July 8, 2017: The images popped up unbidden on my Facebook page–did I want to re-share this photo album from five years ago today? My chest tightened. A prickly ball make its way up my throat, and lodged at the top of it.
I’d “forgotten” about the dozens of delightful meals we’d eaten on the back deck in the summer of 2012, the one before Mom went into what I came to call “ElderJail.” I hadn’t thought about the hundreds such meals–breakfasts, lunches and dinners–we’d enjoyed over the 40 years she’d lived in the big red brick house on the hill. But when FB reminded me, I was flooded with memories.
There’s something really important everyone should know about Alzheimer disease:
A diagnosis of dementia is no more a death sentence than life itself is. People who live with dementia have the capacity to experience joy, love, sadness, happiness, grief and wonder just like we all do for a very long time. And that capacity is enhanced when they are surrounded by people who care deeply for them, and who help them engage life in whatever way they can in the moment.

WHAT TO DO.
**1.** In the passage about Alzheimer disease, how many years had Mom lived in the big red brick house on the hill?
**2.** Continue the passage about Alzheimer disease from the point where it stops.
The items that follow have no connection to the passage about Alzheimer disease.

LISTED ENTRIES.
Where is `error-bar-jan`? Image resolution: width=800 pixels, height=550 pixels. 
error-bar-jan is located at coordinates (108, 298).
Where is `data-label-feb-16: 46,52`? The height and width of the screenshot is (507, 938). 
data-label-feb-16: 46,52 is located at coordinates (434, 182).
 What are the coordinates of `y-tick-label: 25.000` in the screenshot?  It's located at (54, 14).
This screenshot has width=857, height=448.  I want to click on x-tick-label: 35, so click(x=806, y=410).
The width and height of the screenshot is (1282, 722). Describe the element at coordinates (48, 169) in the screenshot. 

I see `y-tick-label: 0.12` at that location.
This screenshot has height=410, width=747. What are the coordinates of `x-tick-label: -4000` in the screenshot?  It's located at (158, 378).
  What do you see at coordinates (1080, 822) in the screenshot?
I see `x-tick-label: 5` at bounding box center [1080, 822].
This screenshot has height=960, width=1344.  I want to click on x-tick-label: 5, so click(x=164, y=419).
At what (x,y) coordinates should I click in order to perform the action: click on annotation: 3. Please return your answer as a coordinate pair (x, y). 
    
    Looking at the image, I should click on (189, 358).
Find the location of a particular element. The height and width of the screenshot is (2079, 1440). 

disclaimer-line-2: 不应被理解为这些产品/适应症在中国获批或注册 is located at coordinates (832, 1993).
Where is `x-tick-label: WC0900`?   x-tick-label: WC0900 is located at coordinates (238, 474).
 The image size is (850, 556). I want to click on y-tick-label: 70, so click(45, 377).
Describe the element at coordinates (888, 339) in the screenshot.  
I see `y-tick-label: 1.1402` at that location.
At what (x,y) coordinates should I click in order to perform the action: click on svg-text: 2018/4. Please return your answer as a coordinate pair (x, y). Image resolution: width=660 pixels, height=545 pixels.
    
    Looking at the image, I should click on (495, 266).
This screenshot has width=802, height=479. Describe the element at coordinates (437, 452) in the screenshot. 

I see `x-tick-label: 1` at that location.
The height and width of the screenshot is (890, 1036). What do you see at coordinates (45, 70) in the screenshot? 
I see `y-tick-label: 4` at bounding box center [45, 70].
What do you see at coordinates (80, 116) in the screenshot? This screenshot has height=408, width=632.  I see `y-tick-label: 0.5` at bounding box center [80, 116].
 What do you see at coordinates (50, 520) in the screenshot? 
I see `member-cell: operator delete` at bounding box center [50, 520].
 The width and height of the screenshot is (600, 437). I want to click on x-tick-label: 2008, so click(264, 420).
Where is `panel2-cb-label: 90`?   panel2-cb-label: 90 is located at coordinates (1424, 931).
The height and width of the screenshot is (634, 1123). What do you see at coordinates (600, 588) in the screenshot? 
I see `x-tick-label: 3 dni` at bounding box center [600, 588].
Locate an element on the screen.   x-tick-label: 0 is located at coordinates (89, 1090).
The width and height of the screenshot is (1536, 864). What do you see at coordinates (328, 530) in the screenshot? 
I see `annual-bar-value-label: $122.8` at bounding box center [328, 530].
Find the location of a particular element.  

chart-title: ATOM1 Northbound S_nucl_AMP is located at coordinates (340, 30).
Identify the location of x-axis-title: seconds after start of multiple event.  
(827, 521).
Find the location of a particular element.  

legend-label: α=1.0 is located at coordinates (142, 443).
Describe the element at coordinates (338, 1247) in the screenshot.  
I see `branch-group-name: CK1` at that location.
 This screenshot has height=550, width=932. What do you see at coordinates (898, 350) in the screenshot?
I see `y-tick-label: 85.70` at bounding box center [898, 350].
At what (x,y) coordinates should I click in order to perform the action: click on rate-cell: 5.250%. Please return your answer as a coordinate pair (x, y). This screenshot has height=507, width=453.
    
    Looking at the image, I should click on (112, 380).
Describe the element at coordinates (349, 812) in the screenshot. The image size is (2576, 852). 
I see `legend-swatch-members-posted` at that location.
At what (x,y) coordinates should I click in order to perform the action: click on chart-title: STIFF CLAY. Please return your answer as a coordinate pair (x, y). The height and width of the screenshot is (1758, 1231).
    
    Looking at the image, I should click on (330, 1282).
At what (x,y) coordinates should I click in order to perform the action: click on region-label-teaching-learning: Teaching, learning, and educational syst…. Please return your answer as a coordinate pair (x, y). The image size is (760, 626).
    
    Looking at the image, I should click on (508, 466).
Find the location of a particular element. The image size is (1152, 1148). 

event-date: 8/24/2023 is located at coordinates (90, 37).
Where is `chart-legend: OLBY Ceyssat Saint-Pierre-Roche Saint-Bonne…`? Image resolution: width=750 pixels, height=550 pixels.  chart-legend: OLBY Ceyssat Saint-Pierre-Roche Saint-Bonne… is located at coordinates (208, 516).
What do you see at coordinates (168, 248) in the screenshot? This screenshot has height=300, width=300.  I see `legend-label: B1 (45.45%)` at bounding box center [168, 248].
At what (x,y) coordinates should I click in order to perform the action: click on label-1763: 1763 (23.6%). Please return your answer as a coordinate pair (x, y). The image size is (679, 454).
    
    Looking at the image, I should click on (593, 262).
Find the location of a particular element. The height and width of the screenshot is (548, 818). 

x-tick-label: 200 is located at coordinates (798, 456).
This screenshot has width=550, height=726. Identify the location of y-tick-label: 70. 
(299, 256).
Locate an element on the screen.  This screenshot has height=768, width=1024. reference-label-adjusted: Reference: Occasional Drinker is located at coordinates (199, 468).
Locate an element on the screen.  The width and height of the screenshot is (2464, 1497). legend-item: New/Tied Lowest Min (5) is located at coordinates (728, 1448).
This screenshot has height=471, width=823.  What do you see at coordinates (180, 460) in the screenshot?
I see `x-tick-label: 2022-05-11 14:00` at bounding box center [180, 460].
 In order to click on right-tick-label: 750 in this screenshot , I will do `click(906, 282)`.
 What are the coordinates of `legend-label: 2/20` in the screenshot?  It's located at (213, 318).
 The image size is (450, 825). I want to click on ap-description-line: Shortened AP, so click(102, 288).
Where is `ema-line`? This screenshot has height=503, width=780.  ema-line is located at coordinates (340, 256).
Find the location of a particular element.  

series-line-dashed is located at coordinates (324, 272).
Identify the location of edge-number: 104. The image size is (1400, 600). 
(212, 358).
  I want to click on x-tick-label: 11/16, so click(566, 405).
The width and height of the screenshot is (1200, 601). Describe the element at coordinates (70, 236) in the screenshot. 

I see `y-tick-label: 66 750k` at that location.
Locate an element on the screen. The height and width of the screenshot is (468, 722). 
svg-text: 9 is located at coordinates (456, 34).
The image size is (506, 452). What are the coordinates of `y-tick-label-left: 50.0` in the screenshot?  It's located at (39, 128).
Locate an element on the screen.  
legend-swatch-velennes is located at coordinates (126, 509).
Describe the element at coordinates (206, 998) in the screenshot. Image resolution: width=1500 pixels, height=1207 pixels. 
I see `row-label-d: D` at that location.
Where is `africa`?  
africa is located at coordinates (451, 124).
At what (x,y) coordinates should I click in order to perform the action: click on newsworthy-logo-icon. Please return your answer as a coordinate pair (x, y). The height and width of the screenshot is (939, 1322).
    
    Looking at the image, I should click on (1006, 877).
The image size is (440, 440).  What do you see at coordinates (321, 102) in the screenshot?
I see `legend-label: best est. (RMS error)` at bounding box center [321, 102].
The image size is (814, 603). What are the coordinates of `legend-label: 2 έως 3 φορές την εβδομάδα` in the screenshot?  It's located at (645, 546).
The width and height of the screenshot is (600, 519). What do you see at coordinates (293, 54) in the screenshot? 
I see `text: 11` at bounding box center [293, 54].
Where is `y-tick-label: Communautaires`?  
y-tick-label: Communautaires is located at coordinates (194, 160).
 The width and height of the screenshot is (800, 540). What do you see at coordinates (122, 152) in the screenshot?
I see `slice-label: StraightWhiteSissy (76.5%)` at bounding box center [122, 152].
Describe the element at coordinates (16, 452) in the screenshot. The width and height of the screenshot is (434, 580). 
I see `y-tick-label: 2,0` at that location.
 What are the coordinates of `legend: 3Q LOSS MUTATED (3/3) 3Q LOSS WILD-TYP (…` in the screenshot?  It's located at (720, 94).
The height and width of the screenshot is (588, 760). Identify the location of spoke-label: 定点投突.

ANSWERS TO THE PROBLEMS.
**1.** She had lived there for 40 years.

**2.**
On July 8, 2012, when Mom was well into the mid “stages” of Alzheimer disease, we savoured a meal of fresh vegetables I grilled on the barbecue. The food was delicious. The late-afternoon sun cast long soft shadows across the edges of the field. Mom looked beautiful and happy.
I’m grateful for the time we had, despite the challenges we also endured, and I’m pleased to share these thoughts and images with you today.